Activity ▸
In the spreadsheet writer notes, rewrite everything from "Other write modes" down to "read encrypted files)", swapping "streaming" for "batching".

Document extract ▸
Other write modes do not support streaming.
Reviewing your mapping
In complex mappings with many metadata fields, you might want to check if everything has been mapped properly. Whenever during your work in Spreadsheet Mapping Editor, switch to the Summary tab and observe an overview of leading cells and mappings like this one:
Notes and Limitations
-
Encryption
Writing of encrypted XLS or XLSX files is not supported (unlike SpreadsheetDataReader which can read encrypted files)
-
XLTX vs. XLSX templates
For technical reasons, it is currently not possible to use an XLTX template for XLSX output. Nevertheless, the difference between XLTX and XLSX files is minimal. Therefore, we recommend you use XLSX as the format for both the template and output files. For XLS and XLT files, there is no such limitation.

(Dataset entries)

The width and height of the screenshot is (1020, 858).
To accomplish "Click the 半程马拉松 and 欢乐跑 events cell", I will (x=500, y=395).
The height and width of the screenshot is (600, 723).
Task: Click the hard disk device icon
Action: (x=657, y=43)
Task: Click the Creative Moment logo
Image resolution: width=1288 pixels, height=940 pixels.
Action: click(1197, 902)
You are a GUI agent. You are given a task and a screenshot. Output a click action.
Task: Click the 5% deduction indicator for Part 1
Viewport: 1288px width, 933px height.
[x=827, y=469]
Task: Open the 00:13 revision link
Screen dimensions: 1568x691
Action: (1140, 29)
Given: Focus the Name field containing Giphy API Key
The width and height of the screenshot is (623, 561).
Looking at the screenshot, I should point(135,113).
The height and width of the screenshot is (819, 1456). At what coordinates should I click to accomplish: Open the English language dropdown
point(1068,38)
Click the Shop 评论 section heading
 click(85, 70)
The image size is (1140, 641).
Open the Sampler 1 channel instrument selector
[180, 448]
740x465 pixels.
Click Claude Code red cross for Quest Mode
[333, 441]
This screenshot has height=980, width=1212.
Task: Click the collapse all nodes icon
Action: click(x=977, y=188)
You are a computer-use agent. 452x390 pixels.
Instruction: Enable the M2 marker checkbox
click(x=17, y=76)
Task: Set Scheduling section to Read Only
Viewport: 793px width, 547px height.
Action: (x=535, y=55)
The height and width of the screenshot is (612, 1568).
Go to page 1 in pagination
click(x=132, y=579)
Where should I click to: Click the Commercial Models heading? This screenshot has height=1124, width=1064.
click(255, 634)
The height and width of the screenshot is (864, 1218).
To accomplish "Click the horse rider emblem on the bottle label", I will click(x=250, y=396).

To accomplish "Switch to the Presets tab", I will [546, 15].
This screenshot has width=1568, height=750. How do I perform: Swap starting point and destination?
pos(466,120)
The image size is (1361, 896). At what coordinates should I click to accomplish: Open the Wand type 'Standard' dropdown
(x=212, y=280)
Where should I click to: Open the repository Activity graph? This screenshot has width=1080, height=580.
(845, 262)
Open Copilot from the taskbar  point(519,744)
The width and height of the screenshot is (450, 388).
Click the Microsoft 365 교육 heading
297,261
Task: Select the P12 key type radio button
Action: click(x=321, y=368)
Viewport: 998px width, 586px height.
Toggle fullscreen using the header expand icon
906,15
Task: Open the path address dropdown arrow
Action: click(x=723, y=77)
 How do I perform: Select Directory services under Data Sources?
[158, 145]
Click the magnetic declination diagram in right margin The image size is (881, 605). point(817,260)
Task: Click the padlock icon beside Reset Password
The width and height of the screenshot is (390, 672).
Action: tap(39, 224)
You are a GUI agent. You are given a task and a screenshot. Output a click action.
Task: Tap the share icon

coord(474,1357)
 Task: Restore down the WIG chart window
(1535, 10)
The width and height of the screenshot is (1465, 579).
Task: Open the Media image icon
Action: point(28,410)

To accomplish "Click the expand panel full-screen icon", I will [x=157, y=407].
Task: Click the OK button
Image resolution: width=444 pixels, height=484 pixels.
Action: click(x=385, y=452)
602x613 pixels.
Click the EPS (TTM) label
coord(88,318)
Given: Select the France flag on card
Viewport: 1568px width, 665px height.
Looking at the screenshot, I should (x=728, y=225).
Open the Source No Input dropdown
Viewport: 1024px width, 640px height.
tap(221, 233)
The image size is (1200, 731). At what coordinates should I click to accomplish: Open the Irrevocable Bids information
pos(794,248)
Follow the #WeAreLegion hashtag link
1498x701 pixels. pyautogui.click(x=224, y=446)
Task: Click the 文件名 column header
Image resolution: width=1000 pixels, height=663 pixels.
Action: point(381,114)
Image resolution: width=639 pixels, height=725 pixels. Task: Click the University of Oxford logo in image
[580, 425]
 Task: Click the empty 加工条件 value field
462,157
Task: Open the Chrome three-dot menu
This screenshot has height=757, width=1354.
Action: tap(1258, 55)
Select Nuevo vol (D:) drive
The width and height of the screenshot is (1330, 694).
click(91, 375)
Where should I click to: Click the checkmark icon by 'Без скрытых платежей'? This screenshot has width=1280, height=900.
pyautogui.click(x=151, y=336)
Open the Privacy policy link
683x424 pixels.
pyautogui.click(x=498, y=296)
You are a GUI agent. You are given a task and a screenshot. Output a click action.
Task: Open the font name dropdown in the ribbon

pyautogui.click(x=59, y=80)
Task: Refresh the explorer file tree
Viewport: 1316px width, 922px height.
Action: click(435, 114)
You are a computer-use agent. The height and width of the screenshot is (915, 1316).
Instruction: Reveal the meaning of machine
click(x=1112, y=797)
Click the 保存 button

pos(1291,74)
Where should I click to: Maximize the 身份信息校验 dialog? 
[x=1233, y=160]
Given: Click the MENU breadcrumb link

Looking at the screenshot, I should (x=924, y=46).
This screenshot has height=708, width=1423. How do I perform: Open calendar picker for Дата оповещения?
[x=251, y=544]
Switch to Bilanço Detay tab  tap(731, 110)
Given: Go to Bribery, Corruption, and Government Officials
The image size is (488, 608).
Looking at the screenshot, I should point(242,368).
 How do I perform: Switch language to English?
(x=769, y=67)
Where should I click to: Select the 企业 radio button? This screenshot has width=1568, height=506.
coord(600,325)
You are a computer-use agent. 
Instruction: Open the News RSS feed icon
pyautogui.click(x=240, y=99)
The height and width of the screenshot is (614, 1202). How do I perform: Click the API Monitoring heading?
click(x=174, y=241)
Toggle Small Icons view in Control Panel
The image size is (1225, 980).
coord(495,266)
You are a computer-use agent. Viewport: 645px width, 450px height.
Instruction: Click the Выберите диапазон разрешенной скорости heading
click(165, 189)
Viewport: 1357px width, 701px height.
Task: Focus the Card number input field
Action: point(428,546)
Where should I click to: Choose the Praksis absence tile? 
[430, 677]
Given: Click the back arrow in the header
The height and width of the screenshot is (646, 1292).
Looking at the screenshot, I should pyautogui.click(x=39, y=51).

Answer space ▸
Other write modes do not support batching.
Reviewing your mapping
In complex mappings with many metadata fields, you might want to check if everything has been mapped properly. Whenever during your work in Spreadsheet Mapping Editor, switch to the Summary tab and observe an overview of leading cells and mappings like this one:
Notes and Limitations
-
Encryption
Writing of encrypted XLS or XLSX files is not supported (unlike SpreadsheetDataReader which can read encrypted files)